• _TRY IT_
Leaving the pictures aside, write out the whole listing below exactly.
* * *
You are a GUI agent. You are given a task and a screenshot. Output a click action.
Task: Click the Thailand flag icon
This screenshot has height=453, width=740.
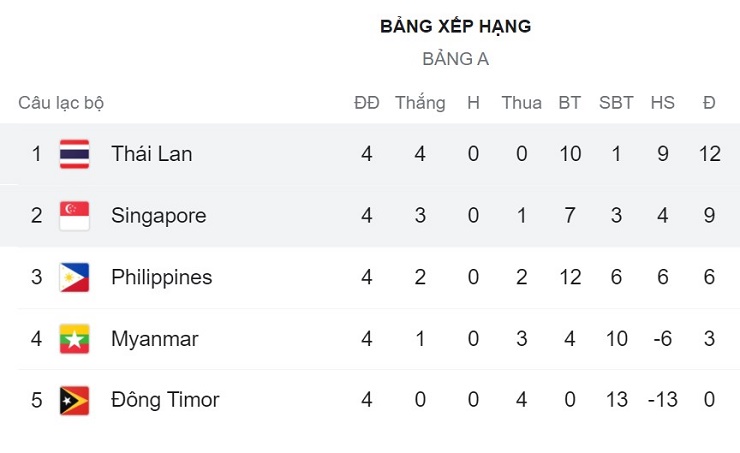point(74,154)
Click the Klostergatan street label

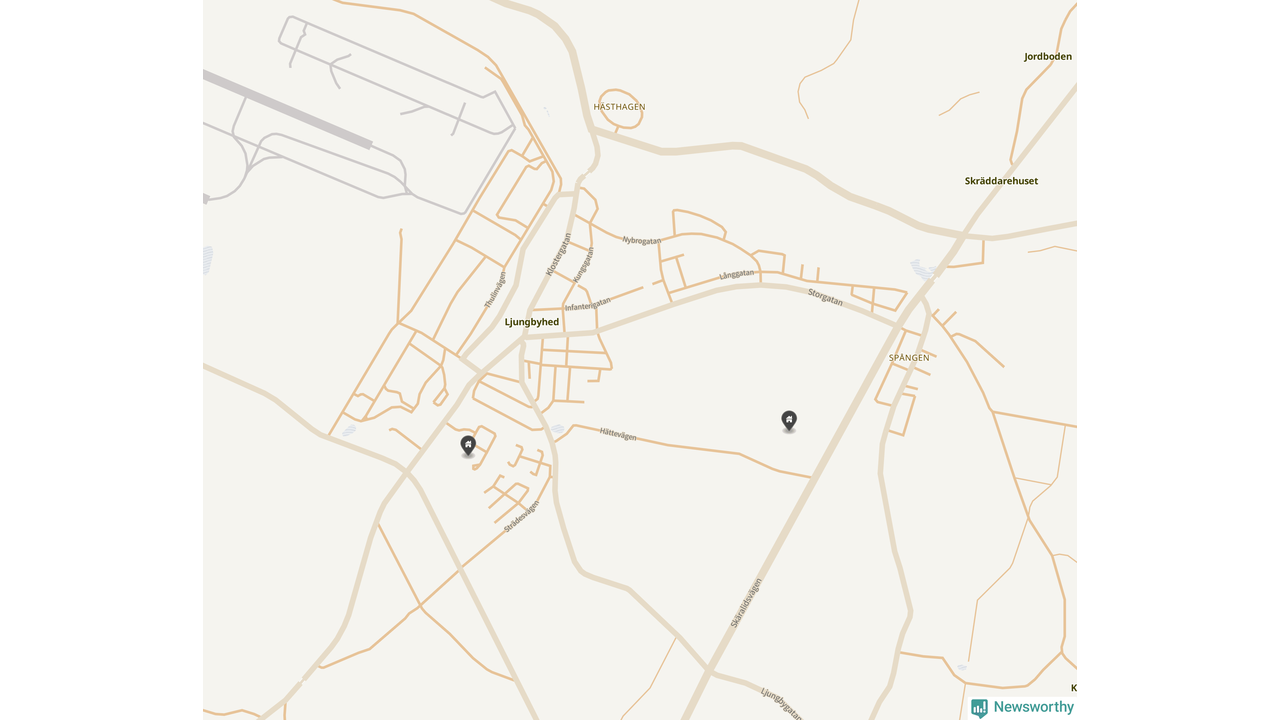click(559, 255)
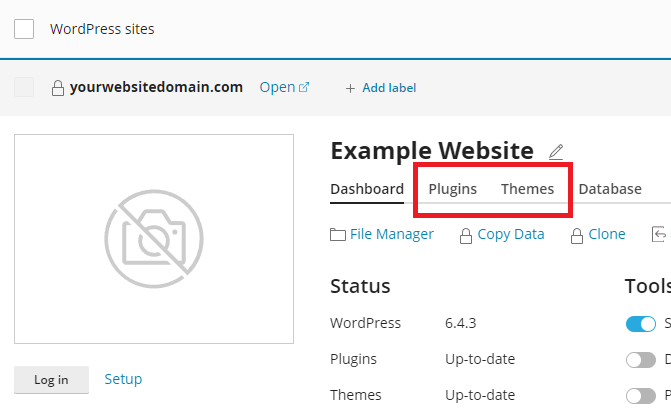Select the Dashboard tab
This screenshot has height=416, width=671.
367,189
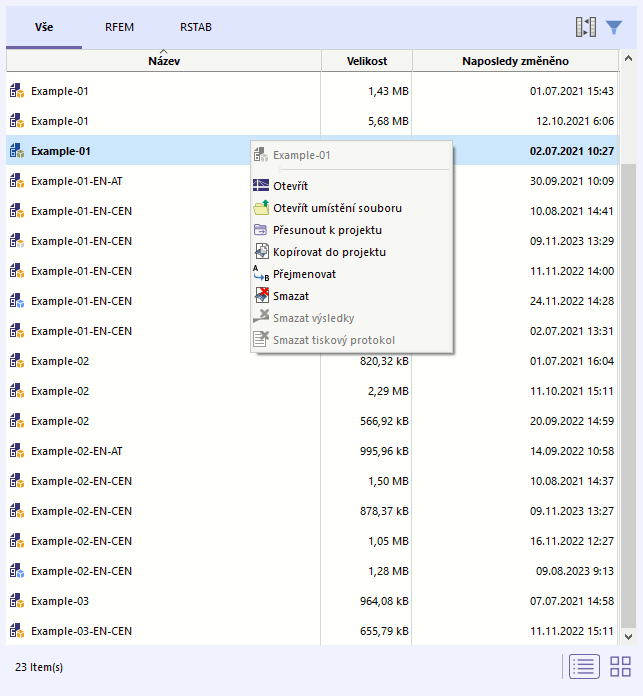This screenshot has width=643, height=696.
Task: Switch to the list view layout
Action: 585,667
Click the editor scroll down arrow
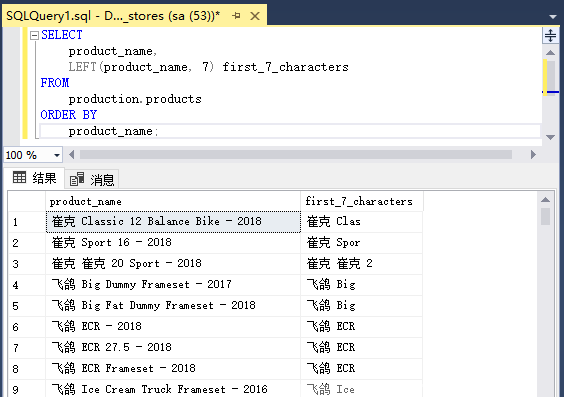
* * *
• _EXPECTED ANSWER_
You are a GUI agent. You are given a task and a screenshot. Output a click action.
Task: Click the Thailand flag icon
This screenshot has height=453, width=740.
point(74,154)
Click the Klostergatan street label

click(559, 255)
Select the Dashboard tab
This screenshot has height=416, width=671.
367,189
This screenshot has width=643, height=696.
Task: Switch to the list view layout
Action: 585,667
Click the editor scroll down arrow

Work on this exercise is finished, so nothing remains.